The fluoroquinolone class of antimicrobials has been in clinical use for over 13 years. During that period, some representatives of the class have been extensively prescribed, such as ciprofloxacin and levofloxacin, while others have seen minimal use and have been restricted or withdrawn, namely, trovafloxacin and grepafloxacin. Manipulation of the fluoroquinolone structure by substituting a range of moieties around the core has yielded enhanced antibacterial activity, but in some cases this has come at a price. Specific substitutions are discussed in relation to particular recognized adverse events.
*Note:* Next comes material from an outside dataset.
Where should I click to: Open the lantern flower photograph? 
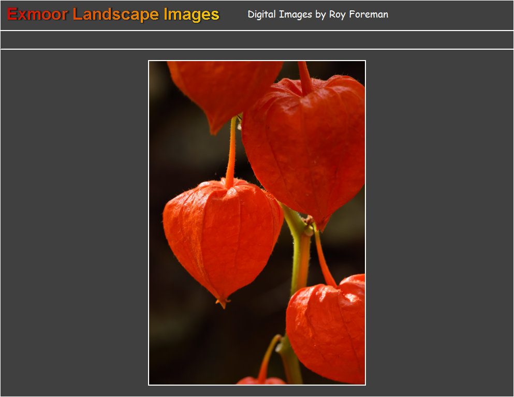click(x=256, y=223)

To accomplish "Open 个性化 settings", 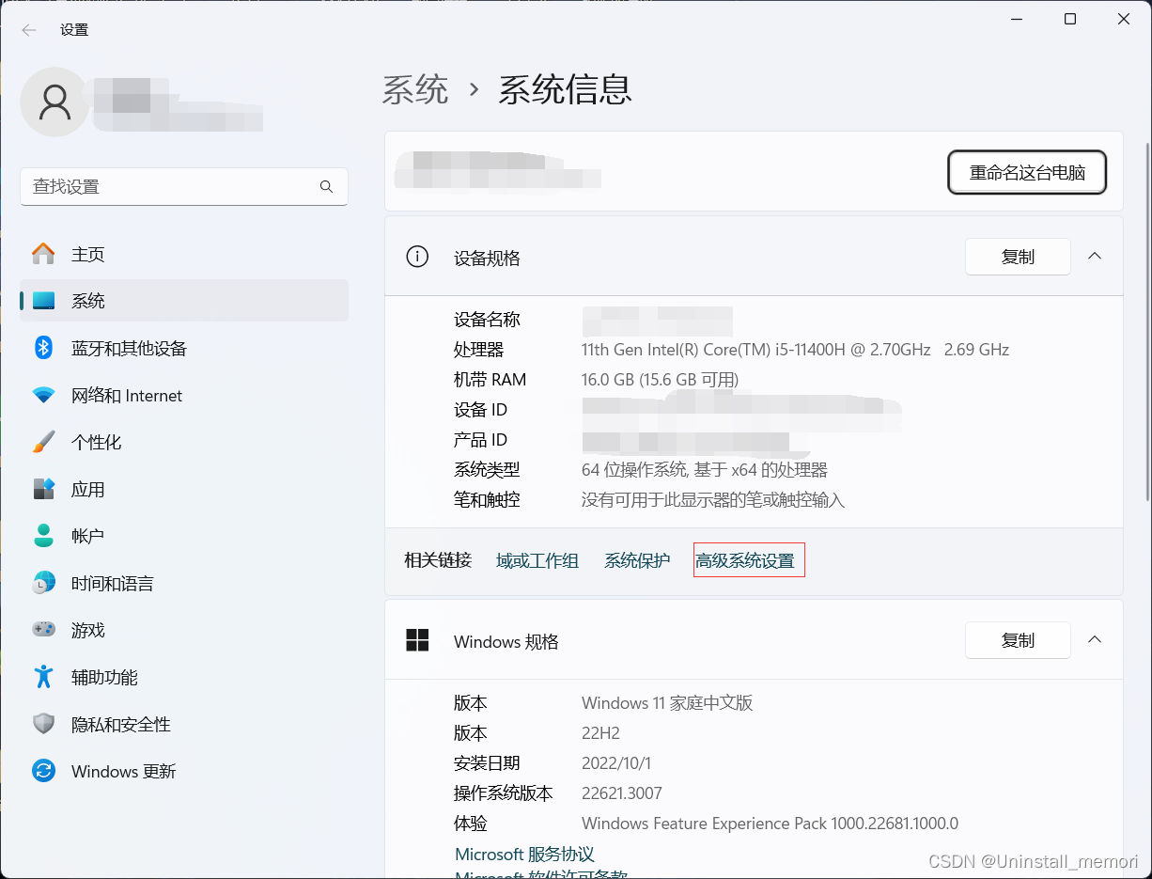I will [97, 442].
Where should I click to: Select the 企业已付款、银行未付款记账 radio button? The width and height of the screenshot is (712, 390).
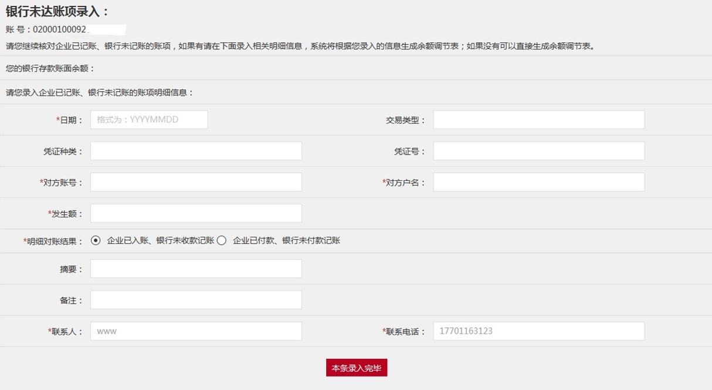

In the present paper, newly introduced fluoroquinolones, such as moxifloxacin and gatifloxacin, are examined in terms of anticipated class effects and recent clinical experience. These antimicrobials are associated with reactions such as diarrhea, nausea, headache and other typical antimicrobial phenomena at rates less than 5%. New fluoroquinolone agents should be examined carefully in light of structural findings until adequate clinical data are amassed.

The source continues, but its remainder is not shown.